Bahkan sejak proses pembahasan di DPR telah dilakukan aksi demo besar nasional menolak Rancangan UU yang kondang disebut Omnibuslaw. Puncak demo terjadi pada 6-8 Oktober 2020, dilaksanakan aksi unjukrasa buruh dan mahasiswa di seluruh Indonesia. Tuntutannya, pembatalan RUU Omnibuslaw, sekaligus pemerintah diminta menerbitkan Perppu pengganti. Konon, RUU Omnibuslaw dituding makin menyengsarakan buruh.

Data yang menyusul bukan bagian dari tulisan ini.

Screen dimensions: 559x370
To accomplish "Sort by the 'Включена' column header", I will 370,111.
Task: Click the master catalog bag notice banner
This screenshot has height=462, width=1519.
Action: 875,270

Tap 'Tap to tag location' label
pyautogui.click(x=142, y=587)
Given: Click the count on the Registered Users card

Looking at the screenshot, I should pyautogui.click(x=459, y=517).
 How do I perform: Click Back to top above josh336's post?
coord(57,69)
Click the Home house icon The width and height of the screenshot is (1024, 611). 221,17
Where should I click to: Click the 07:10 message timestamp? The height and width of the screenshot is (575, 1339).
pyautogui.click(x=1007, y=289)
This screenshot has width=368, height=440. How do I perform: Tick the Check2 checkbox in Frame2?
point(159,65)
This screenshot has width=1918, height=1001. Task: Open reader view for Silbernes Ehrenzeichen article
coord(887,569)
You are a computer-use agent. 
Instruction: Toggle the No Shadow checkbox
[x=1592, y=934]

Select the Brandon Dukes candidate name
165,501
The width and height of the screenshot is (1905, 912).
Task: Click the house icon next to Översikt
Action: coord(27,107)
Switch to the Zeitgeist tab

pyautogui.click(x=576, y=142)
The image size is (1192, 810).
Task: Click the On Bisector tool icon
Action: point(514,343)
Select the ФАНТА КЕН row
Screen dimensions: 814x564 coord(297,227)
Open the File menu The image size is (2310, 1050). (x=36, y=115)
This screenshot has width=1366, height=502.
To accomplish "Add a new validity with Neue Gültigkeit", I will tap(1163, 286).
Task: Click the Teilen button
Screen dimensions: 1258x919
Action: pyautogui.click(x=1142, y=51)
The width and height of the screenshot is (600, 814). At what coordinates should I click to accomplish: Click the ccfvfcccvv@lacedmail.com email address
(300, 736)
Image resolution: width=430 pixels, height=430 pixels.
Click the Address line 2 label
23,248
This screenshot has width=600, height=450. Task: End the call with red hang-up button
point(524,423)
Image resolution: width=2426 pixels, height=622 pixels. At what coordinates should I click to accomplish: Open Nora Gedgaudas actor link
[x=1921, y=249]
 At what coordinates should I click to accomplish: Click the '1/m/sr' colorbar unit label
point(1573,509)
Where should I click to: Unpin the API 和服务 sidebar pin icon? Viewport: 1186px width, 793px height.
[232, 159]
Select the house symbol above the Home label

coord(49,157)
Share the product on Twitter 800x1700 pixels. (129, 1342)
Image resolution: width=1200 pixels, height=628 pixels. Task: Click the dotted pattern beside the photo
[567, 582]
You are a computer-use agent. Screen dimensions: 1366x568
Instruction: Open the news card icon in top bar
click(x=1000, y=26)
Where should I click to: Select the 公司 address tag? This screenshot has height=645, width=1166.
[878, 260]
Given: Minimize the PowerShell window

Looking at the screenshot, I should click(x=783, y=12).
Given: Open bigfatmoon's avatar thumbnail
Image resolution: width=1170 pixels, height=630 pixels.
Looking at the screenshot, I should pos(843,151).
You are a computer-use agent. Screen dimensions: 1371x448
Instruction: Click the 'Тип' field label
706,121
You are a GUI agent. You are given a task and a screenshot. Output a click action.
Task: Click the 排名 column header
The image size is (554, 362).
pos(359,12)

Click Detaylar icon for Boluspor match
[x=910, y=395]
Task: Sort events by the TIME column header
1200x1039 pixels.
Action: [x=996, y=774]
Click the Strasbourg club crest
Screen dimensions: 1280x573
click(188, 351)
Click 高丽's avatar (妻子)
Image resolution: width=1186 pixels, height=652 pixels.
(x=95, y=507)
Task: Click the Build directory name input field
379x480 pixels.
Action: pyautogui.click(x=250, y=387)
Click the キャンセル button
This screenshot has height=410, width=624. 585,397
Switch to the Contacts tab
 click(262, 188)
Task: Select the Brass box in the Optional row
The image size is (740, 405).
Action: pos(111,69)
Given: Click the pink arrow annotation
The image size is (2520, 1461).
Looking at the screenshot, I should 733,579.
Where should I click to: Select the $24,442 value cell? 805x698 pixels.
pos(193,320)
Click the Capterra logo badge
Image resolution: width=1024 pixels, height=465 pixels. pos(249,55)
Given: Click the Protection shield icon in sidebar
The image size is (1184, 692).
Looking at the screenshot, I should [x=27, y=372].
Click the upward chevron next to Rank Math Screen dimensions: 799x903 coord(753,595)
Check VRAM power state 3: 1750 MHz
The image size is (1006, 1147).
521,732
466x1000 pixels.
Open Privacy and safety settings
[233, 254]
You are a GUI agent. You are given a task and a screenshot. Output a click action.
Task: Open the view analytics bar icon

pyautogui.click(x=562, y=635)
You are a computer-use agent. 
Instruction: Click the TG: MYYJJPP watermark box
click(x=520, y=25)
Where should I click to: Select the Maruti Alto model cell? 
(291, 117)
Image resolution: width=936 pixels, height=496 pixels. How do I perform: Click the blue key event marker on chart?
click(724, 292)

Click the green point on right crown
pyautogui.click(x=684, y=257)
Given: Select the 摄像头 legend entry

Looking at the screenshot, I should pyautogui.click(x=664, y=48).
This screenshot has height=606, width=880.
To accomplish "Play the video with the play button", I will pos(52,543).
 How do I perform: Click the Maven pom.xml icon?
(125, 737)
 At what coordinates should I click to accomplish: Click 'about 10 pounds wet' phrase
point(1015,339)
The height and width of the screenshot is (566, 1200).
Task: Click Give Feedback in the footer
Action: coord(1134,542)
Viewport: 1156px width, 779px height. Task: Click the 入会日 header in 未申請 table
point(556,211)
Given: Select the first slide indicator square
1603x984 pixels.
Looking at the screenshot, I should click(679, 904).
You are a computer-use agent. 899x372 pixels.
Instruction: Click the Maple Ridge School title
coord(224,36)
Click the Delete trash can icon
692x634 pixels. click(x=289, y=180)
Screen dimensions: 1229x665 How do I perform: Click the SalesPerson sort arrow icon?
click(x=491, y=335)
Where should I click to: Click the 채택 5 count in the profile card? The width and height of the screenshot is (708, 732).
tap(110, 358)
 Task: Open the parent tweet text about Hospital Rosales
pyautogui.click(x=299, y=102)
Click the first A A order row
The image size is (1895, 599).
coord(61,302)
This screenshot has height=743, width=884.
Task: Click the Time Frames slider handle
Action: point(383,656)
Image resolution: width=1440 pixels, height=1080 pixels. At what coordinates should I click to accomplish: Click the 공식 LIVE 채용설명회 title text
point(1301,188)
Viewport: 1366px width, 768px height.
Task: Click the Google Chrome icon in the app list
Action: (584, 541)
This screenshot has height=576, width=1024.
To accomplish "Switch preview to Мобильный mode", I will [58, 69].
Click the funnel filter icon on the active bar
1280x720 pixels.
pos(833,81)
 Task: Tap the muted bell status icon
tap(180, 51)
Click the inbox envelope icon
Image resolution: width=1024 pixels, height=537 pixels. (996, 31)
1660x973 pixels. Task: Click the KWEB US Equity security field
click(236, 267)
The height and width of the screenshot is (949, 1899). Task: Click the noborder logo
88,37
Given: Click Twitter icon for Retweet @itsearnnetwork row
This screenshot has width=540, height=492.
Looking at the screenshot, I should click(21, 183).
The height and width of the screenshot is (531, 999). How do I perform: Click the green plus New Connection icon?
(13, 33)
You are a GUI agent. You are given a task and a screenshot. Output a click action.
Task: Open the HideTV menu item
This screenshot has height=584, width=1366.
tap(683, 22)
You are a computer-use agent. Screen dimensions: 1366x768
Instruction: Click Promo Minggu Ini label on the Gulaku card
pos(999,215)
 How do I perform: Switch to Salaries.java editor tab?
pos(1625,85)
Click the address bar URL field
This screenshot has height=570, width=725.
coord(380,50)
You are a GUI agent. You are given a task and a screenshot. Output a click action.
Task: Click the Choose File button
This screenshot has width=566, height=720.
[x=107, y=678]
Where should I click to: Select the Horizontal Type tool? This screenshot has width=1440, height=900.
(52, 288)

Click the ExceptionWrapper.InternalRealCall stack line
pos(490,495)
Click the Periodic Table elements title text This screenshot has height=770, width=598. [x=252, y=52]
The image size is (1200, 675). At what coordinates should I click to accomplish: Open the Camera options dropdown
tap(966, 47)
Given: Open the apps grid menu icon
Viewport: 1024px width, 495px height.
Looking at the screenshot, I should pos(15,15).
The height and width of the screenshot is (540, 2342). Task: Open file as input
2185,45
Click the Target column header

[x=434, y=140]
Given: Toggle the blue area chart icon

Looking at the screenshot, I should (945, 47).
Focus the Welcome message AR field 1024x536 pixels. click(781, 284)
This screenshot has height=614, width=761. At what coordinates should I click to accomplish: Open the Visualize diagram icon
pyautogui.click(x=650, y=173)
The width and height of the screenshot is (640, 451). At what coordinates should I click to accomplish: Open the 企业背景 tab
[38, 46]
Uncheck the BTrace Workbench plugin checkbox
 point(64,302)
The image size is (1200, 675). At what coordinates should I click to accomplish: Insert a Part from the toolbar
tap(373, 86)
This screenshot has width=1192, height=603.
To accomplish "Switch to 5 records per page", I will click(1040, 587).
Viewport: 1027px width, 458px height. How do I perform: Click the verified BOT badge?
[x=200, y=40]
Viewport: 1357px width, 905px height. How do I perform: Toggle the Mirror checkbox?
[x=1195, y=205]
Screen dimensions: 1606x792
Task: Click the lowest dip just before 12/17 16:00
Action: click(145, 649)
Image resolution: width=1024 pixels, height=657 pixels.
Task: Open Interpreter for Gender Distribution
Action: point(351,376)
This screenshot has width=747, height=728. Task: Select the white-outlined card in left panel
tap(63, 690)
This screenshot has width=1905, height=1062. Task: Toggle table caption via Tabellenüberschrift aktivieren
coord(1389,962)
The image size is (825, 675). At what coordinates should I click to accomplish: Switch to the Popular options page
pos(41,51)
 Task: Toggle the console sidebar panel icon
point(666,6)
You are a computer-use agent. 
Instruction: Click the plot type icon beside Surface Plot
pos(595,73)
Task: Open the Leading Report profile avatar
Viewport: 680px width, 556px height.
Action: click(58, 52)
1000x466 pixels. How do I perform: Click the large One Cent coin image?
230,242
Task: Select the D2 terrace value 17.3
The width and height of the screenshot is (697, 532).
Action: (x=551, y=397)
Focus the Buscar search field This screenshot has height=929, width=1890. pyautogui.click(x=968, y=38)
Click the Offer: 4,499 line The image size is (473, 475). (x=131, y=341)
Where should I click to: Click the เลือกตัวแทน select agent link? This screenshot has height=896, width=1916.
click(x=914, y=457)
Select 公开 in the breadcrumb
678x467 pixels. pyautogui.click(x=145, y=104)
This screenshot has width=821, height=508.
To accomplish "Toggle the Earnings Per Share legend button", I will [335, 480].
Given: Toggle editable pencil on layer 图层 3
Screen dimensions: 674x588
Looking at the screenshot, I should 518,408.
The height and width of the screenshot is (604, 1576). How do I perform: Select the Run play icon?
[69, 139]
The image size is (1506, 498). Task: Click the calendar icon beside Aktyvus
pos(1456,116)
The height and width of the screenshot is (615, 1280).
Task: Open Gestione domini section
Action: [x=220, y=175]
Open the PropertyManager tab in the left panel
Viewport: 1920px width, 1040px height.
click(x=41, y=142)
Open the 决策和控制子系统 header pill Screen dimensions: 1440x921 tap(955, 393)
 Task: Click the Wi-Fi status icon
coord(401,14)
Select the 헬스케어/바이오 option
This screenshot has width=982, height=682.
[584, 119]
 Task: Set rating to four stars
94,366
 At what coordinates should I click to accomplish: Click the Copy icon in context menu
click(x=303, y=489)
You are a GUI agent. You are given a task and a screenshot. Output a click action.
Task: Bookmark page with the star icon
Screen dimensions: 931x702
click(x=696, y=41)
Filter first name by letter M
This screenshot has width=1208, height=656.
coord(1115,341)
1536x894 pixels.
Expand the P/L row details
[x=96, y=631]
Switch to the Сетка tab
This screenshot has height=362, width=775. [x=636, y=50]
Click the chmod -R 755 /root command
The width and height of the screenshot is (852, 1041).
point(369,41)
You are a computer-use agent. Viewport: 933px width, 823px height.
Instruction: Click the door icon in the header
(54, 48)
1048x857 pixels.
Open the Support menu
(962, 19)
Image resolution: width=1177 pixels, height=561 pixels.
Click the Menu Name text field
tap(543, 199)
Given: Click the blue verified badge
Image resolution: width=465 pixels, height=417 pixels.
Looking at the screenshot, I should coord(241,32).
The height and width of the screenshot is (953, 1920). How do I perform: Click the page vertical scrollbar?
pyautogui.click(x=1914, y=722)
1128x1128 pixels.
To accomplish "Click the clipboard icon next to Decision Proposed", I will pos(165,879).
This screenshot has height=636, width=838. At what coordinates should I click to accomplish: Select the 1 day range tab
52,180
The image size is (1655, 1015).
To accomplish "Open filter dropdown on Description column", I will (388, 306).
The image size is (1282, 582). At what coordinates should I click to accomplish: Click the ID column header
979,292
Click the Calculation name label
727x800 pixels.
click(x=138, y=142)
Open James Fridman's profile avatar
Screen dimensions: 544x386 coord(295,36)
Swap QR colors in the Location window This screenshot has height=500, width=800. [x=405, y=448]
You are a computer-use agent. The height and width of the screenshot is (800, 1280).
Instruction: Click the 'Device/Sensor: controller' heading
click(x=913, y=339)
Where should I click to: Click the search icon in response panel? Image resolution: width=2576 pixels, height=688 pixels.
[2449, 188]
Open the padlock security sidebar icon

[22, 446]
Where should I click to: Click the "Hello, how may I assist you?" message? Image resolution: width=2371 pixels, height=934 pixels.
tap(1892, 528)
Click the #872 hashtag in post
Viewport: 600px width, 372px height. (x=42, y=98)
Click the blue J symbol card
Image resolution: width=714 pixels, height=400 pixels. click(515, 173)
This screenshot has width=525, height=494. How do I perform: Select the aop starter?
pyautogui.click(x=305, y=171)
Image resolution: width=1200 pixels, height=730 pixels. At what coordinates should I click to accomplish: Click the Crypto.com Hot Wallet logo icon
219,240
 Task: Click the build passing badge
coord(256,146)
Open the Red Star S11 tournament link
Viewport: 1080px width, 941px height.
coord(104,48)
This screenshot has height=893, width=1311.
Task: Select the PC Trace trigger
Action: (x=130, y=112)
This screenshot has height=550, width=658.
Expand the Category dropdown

Buntut demo besar menolak UU Cipta Kerja, Kepolisian menangkap hampir enam ribu pengunjukrasa dari berbagai daerah. Sebanyak 240 orang berlanjut diproses penyidikan (sebanyak 87 orang ditahan). Unjukrasa (masif) terhadap pengesahan UU, menunjukkan terdapat sumbatan komunikasi, antara rakyat dengan wakil rakyat (DPR), dan pemerintah. Padahal telah terbit UU Nomor 15 tahun 2019 Tentang Pembentukan Peraturan Perundang-undangan. Pada pasal 21 ayat (4), dinyatakan prosedur mempertimbangkan usulan masyarakat.
Sesuai amanat MK (dan tuntutan buruh) pemerintah menerbitkan Perppu (Peraturan Pemerintah Pengganti Undang-Undang) Nomor 2 Tahun 2022. Lalu Perppu disahkan sebagai UU Nomor 6 Tahun 2023 Tentang Cipta Kerja. Ironis, isinya, sama persis dengan UU 11 Tahun 2020 Tentang Ciptaker. Maka kalangan buruh, dan berbagai organisasi profesi, menggugat lagi ke MK. Menang lagi. Serta sekali lagi MK meminta pembentuk UU segera membuat yang baru.
Amar putusan MK yang pertama (tahun 2021) menyatakan inkonstitusional bersyarat terhadap UU Cipta Kerja. Dianggap “setengah hati” karena tidak membatalkan secara keseluruhan. Padahal sudah dinyatakan cacat formil. Amar putusan kedua MK (dirilis November 2024) harus segera membentuk UU Ketenagakerjaan yang baru. Yang berbeda dengan UU Nomor 6 Tahun 2023.